Computer-Curated Civility from Google

“There are three things I have learned never to discuss with people: religion, politics, and the Great Pumpkin.” — Linus

That is not a Donald Trump slur from Linus, btw.

“What if Technology Could Help Improve Online Conversation?”

That’s the question Google is trying to answer with a new crowd engagement project called “Perspective.”

Remember “Letters to the Editor”? They were a huge draw for newspapers. And when they were edited, usually for clarity, they made your neighbors sounds smart, and your town feel important.

That’s not true for on-line comments sections.

Despite growing journalistic wisdom around community engagement, when that engagement comes in the form of neighbors commenting, it is disenfranchising and scary.

A lively community news outlet on the Upper West Side of Manhattan, the West Side Rag, moderates reader comments. On the announcement of the Not My President’s Day Rally on February 20th, 86 comments made it through the firewall of “civil” discourse. But twice the moderator had to step in, explain the rules of engagement, and many commenters complained their comments were silenced.

After the rally, the comments section was simply closed:

“We’re going to pause comments on articles about national politics for a while; everyone needs a break. If you’re hankering to comment, you can do so on our Facebook page.”

By referring commenters to its Facebook page, WSR was trying to strip away anonymity and hopefully some of the nastiness of the neighbors.

Last Thursday, Google announced the release of a new artificial intelligence tool that will hopefully help moderate comments. It’s called Perspective, and the New York Times, Guardian, Economist and Wikipedia have signed up to help beta the software.

They’re looking to define what constitutes “toxicity” in a conversation, and what constitutes constructive dialogue. They have an interface you can play with here.

The Times reports that it has 14 full time moderators who together review over 11,000 comments every day. With that kind of volume, they’re able to publish comments on only 10% of their news stories.
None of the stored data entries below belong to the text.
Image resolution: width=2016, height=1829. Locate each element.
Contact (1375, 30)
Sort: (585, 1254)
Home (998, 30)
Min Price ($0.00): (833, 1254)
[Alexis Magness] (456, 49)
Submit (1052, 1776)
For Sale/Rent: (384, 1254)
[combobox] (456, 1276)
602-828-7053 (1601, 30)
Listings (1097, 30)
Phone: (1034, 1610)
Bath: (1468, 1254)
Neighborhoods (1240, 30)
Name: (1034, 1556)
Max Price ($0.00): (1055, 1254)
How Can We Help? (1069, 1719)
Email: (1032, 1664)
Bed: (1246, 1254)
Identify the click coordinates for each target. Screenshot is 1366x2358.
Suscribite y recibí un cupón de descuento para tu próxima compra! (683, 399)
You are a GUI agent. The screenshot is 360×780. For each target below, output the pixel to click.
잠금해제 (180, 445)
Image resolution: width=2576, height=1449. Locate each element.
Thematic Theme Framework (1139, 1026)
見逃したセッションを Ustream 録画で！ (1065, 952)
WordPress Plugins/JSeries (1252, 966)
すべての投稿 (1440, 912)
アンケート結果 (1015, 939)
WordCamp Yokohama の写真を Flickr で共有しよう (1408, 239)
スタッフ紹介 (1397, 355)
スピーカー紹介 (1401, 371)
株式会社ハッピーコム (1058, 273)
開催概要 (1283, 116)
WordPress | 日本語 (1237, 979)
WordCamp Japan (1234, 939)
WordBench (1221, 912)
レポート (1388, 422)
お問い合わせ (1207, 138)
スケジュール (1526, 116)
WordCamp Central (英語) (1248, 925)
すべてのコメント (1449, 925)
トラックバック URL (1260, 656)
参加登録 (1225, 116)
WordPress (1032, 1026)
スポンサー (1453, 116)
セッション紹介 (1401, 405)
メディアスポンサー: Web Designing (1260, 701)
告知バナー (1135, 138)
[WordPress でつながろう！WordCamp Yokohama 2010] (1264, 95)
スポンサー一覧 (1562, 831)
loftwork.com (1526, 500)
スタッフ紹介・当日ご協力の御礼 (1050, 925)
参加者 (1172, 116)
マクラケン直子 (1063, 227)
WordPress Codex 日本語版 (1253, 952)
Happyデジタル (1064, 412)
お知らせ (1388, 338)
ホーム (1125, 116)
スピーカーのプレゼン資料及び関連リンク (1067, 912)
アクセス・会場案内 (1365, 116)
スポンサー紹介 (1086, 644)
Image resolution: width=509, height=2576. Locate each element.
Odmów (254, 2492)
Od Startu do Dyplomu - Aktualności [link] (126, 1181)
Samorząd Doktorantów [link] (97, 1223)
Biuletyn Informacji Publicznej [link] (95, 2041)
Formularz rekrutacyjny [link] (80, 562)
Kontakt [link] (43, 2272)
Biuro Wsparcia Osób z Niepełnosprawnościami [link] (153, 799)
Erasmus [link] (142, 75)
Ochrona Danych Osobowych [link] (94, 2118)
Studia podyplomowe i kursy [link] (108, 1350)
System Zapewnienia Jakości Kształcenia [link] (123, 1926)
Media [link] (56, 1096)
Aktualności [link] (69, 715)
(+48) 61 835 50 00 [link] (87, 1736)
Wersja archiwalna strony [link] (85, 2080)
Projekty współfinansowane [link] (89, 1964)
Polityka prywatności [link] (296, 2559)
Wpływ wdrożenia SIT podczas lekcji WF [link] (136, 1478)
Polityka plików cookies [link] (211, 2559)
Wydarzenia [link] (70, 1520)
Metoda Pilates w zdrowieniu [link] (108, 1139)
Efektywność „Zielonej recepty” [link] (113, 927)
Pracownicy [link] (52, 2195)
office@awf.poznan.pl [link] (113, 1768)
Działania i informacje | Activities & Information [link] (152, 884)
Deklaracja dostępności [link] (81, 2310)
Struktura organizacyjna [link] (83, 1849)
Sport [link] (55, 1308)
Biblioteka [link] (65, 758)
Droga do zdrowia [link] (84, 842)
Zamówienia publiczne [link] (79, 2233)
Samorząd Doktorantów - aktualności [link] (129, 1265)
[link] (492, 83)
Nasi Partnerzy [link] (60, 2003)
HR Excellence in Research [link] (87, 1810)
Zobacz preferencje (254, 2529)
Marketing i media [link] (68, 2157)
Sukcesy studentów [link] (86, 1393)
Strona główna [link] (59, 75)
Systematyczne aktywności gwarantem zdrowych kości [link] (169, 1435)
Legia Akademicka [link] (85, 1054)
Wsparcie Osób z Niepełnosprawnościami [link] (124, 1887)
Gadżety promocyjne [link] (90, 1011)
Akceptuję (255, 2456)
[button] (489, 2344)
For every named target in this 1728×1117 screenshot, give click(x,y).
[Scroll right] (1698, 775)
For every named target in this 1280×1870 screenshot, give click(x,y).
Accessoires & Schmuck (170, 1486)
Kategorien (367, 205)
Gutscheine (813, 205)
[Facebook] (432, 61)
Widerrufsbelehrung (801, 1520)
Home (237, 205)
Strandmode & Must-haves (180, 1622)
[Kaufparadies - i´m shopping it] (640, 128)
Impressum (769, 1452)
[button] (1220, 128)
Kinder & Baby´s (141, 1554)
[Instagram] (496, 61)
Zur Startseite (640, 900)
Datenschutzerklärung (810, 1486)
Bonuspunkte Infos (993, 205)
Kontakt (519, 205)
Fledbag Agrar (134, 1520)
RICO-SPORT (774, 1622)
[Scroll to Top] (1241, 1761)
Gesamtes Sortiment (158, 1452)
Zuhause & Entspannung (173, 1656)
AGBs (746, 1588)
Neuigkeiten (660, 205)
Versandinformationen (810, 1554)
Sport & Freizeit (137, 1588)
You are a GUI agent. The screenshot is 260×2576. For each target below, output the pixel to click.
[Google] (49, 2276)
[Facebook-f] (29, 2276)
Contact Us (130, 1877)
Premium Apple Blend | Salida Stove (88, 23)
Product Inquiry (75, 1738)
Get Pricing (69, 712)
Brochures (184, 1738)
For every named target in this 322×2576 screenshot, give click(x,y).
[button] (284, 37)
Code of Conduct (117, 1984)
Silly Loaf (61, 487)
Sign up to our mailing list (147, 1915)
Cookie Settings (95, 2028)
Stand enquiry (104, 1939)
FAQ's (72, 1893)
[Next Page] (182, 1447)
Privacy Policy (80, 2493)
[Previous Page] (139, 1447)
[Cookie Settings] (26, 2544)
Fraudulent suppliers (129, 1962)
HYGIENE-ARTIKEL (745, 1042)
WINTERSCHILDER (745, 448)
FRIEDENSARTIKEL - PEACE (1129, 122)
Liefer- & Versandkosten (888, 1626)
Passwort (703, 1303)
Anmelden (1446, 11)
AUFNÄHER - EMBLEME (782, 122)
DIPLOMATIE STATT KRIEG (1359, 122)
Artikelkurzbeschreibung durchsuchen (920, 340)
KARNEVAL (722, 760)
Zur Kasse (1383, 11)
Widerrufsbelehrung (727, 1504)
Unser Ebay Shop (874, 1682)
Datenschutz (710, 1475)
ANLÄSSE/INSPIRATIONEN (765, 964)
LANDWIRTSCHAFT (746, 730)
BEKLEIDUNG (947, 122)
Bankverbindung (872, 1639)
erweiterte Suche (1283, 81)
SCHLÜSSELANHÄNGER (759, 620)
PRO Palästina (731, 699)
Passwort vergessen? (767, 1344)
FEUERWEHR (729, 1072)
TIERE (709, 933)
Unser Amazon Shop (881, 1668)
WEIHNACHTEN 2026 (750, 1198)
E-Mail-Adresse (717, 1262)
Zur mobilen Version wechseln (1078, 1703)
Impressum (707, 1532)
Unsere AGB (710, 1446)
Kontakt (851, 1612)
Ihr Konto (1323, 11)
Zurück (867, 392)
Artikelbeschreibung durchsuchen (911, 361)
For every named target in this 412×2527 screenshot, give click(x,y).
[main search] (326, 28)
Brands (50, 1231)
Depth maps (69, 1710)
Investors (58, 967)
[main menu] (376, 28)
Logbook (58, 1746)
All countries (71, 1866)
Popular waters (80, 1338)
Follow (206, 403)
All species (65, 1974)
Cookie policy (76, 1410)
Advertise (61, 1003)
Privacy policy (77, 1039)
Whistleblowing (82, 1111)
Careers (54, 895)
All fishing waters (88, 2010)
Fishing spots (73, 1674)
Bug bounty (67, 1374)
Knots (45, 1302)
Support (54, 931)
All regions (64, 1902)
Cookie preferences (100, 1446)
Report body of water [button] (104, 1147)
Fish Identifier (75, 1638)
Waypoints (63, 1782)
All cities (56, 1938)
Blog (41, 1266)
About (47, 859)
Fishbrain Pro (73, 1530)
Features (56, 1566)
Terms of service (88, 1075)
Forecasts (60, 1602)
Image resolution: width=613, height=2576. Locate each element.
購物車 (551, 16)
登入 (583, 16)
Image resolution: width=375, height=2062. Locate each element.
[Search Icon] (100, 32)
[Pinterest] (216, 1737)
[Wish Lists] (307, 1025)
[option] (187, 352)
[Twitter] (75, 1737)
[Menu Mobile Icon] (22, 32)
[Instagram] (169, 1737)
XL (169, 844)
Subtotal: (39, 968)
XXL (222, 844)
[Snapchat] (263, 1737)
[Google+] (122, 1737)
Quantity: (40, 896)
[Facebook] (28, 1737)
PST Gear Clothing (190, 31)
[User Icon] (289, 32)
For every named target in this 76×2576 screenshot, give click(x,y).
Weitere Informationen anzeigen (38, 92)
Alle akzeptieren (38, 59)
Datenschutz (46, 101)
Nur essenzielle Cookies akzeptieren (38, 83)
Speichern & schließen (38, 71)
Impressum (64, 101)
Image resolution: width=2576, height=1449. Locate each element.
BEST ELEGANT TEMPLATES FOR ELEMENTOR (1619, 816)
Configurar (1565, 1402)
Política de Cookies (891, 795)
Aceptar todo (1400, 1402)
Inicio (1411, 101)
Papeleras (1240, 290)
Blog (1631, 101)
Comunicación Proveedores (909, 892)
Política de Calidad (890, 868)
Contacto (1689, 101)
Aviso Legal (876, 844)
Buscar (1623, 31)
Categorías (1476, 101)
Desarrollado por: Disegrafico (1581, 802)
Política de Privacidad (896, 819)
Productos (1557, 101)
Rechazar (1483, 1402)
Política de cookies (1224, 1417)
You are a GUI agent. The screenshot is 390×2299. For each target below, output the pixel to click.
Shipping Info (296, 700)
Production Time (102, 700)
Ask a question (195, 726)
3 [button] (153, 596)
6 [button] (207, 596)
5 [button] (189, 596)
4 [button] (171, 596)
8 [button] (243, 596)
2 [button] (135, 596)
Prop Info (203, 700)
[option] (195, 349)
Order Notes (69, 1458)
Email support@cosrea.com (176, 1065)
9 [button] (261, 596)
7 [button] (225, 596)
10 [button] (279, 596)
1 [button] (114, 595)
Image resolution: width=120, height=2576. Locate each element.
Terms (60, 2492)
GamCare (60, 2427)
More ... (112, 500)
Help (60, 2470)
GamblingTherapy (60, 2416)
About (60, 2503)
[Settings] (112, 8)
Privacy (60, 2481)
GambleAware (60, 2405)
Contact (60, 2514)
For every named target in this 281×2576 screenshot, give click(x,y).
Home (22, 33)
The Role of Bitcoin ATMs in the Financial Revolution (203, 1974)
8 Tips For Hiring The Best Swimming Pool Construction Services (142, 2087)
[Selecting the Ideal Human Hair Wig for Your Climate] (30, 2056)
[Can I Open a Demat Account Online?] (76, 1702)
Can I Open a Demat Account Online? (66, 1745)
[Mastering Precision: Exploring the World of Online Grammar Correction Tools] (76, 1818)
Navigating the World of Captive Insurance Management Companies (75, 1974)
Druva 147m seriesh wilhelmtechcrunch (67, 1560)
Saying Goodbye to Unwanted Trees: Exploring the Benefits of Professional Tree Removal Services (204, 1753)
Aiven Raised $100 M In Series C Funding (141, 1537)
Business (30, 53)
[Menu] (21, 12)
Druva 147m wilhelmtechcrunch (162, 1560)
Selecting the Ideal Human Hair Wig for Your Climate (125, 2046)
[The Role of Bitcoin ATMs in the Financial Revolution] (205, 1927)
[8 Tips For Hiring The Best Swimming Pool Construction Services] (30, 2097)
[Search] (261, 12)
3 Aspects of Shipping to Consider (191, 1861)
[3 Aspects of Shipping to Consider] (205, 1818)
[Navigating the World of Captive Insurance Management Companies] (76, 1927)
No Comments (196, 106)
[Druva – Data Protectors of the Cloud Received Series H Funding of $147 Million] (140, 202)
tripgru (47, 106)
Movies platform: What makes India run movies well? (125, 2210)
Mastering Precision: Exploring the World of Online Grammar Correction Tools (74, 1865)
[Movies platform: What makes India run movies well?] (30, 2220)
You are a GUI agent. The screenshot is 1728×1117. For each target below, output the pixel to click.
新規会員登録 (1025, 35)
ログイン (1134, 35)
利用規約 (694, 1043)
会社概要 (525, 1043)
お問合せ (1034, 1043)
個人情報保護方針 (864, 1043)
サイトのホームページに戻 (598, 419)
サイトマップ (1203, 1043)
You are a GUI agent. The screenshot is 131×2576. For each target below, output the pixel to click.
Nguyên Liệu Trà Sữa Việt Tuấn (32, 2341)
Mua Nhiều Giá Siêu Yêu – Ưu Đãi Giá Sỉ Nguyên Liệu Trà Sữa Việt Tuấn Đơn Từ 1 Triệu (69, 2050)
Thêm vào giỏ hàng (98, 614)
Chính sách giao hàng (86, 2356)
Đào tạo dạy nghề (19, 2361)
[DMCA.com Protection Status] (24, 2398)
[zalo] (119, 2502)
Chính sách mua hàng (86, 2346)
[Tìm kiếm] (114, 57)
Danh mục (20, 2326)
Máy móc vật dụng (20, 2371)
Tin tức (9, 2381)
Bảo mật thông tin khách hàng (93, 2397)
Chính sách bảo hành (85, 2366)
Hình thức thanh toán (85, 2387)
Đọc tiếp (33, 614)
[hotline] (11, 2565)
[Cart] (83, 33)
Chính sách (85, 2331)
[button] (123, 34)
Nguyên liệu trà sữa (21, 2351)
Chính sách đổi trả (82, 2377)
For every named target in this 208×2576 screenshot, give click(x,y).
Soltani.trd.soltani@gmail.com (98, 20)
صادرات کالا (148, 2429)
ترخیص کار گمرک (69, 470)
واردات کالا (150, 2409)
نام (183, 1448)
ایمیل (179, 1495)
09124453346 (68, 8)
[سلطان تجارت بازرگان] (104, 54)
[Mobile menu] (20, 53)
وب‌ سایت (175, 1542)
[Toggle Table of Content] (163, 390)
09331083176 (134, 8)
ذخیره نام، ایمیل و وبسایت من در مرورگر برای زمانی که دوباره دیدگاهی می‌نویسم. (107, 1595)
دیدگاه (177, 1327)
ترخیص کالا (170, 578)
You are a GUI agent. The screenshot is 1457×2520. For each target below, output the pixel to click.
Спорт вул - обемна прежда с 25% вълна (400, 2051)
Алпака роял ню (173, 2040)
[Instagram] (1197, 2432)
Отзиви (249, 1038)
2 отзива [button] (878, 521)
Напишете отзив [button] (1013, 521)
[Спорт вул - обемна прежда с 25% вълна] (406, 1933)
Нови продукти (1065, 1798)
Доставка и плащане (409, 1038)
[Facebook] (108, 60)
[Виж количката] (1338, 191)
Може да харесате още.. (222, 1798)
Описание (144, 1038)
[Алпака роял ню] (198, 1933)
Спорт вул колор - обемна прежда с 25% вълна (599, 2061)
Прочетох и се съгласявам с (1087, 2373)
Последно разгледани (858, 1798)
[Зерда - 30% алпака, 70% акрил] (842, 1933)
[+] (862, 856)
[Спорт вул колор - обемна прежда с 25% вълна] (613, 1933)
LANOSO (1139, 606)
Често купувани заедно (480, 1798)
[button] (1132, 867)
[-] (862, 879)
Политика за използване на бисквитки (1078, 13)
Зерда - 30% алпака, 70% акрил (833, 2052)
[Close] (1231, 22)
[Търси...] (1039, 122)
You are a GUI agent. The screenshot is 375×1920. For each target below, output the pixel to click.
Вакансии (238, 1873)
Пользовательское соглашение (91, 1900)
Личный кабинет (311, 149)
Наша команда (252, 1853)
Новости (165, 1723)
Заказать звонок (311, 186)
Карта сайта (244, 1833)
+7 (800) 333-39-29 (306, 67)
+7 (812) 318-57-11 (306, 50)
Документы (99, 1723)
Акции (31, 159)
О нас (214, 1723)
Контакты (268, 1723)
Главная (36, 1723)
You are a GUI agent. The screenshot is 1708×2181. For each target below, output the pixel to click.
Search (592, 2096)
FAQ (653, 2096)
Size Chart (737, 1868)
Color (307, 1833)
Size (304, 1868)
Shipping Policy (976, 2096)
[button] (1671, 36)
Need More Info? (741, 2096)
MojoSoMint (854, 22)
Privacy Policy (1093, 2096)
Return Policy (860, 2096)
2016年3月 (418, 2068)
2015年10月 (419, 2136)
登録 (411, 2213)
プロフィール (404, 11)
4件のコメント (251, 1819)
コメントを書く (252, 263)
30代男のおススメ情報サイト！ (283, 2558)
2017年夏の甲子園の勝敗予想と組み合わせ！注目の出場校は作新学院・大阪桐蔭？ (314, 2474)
“The Times hopes that the project will expand viewpoints, provide a safe platform for diverse communities to have diverse discussions and allow readers’ voices to be an integral part of nearly every piece of reporting. The new technology will also free up Times moderators to engage in deeper interactions with readers.”

Here’s a screenshot of Perspective’s interface:

The question I posed, “I wonder if that’s true?” received the toxicity score of 2%, on the low end of the scale. The “2% similar”, meaning not very similar, is a little awkward, but the developers at Perspective are planning to roll out improvements over the course of this year.

To help Perspective get better at judging the cultural nuance of comments, a reader has the option to give feedback with the “SEEM WRONG?” button. “That’s stupid!” is found to be 95% toxic, which seems right.

Perspective seems to understand direct insults. But it isn’t clear how satire, sarcasm, or lampoons, all potentially toxic, or invigorating, depending on your viewpoint, will work in an AI-moderated sphere.

It may end up being a time-saver for news organizations, but what happens when you eliminate the fringe, if personally unpleasant, voices? I’ve asked my personal Hive Mind to help me think about this on Facebook to no avail.

Archbishop Desmond Tutu has written that we teach each other to be human.

“None of us comes into the world fully formed. We would not know how to think, or walk, or speak, or behave as human beings unless we learned it from other human beings. We need other human beings in order to be human. I am because other people are.”

Are we mobilizing the internet to help us become better humans?

And now “why Linus?”: a little self-care.

“Three Things To Do When You’re Not Invited To The Gaggle”

One. Take a look at Trump’s biography on

Strangely, I mean like, eerily, there’s no mention of his astounding win of the 2016 US Presidential election … until the very last sentence. An afterthought? Business as usual? Your calendar just freed up, write about some new aspect of Trump’s conflicts of interests. There are plenty. Mike Pence will thank you.

Two. Watch reruns of Robert Reich on Facebook Live. He is a voice of sanity. Reich thinks Americans should boycott Trump and his heirs. Amplify that.

Three. Call Daylin Leach for comment. He wins the internet regularly. He should be your new best friend.

Perspective might be the internet’s new best friend.